"Waiting for you to do me a little service. It is so late, I don't really like to ask you. But I should be badly stranded if you did not help me."
"What is it?"
"I left Cluj by the midnight express," Maurus explained. "You know that we have all been turned out of Kis-Imre. And, by the way, it is Peter Blakeney who has bought the place. Isn't it a scandal? I never thought he would be such a swine. You know he is a near relation of my wife's."
"Yes, yes!" Jasper muttered impatiently. "What about it?"
"Well, simply that those damned officials at Cluj station never told me that I could only get as far as Sót. So I arrived here with my luggage and Anton, and, of course, I found this beastly hotel full. Not a room to be had, my dear fellow. Did you ever hear such a thing? In the olden days one would just have taken a man by the scruff of his neck and thrown him out of any room one happened to want for oneself. I don't know what it's like with you in England, but here——"
"Just as bad," Jasper broke in with a curse, "but in heaven's name get on, man."

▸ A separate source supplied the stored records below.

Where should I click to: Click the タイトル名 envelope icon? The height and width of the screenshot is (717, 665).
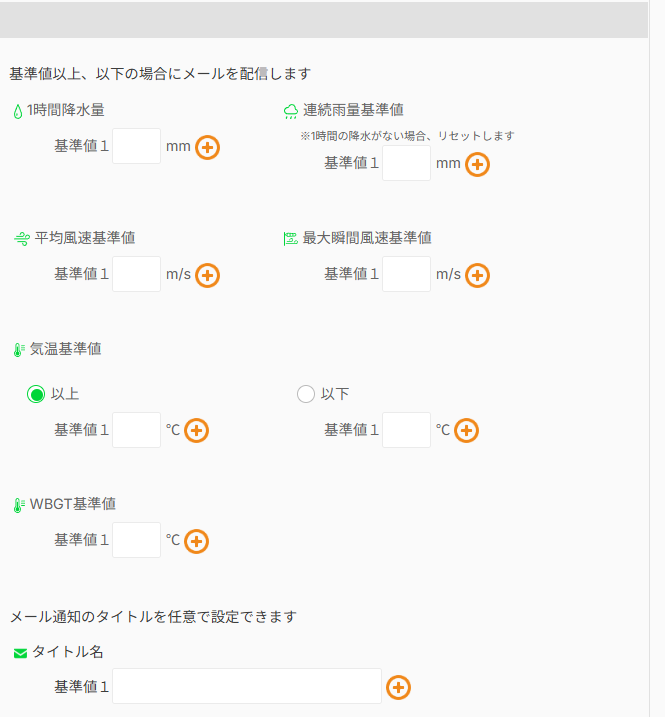point(20,654)
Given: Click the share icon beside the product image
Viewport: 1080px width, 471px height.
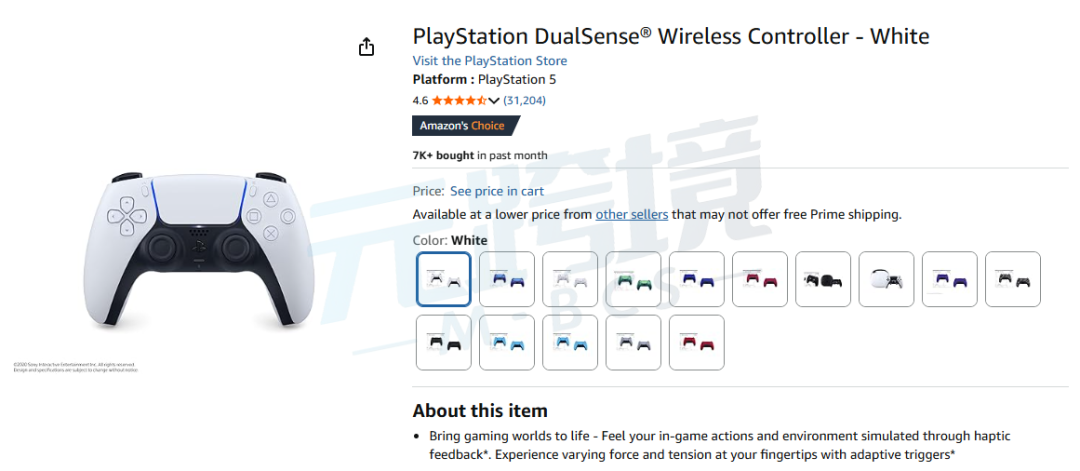Looking at the screenshot, I should (x=366, y=47).
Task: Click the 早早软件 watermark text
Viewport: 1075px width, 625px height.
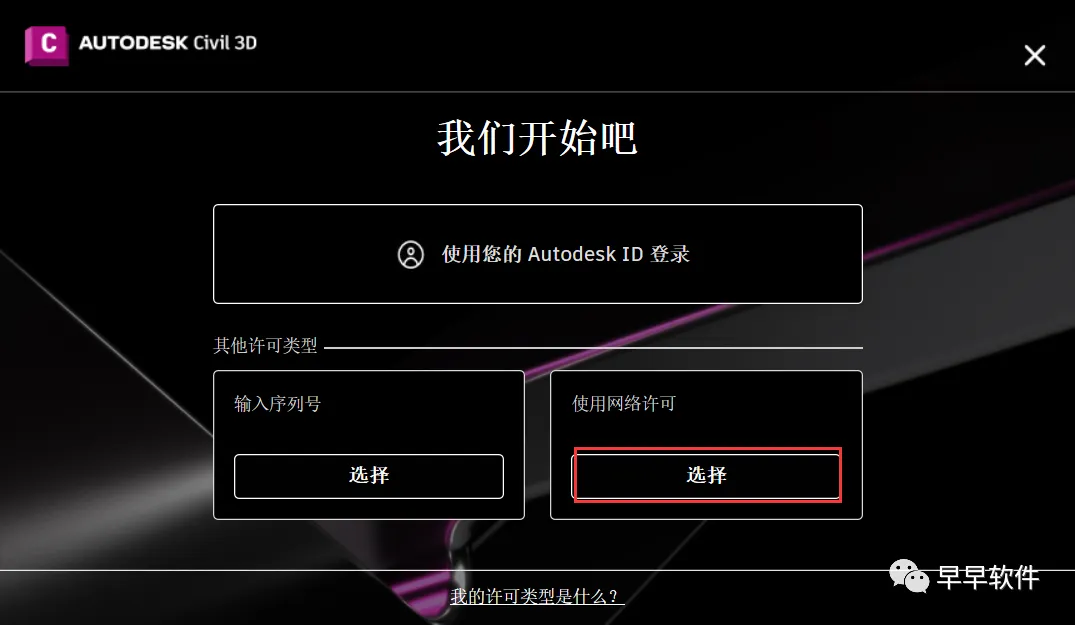Action: [x=988, y=577]
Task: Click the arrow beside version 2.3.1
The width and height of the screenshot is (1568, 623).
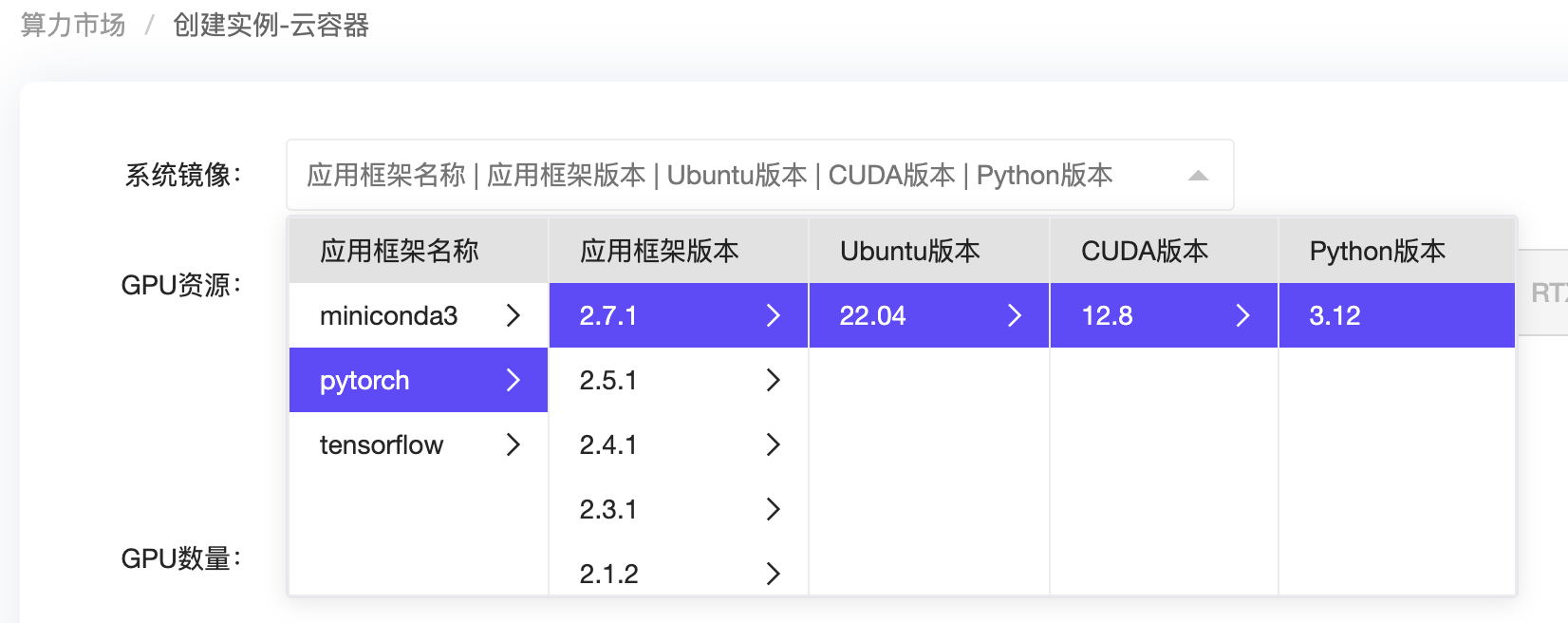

"Well, then, I left my big luggage here, and Anton and I went on to another little tavern I know of in the village. There, as luck would have it, the proprietor whom I used to know is dead, and the new man is one of those Bulgarian agriculturists who come over every year, you know, for the harvesting. Some of these men do settle down here sometimes, and this man——"
"Well, what about him?"
"He doesn't know a word of Hungarian, my dear fellow, and he does not seem to understand much Roumanian either. You once told me that you had been in Bulgaria and that you knew a little of their beastly language, so I thought——"
"What is it you want me to do?" Jasper broke in impatiently. "Walk over with you and arrange with the man about your rooms?"